• [Work order]: Every line from the start of the records below to the line containing "Click the Accesibilidad" should be retyped exactly, that line included, and no others.
:: The data ::
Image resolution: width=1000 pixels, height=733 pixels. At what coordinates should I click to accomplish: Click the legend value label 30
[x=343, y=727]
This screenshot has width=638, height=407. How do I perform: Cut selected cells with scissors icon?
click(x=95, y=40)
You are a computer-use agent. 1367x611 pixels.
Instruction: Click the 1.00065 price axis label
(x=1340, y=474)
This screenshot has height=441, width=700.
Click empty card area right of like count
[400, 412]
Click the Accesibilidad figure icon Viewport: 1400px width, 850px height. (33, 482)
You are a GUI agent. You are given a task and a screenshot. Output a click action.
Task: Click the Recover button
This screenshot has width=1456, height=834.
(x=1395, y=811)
:::
• [Exercise response]:
Image resolution: width=1000 pixels, height=733 pixels. At what coordinates should I click to accomplish: Click the legend value label 30
[x=343, y=727]
This screenshot has width=638, height=407. How do I perform: Cut selected cells with scissors icon?
click(x=95, y=40)
You are a computer-use agent. 1367x611 pixels.
Instruction: Click the 1.00065 price axis label
(x=1340, y=474)
This screenshot has height=441, width=700.
Click empty card area right of like count
[400, 412]
Click the Accesibilidad figure icon Viewport: 1400px width, 850px height. (33, 482)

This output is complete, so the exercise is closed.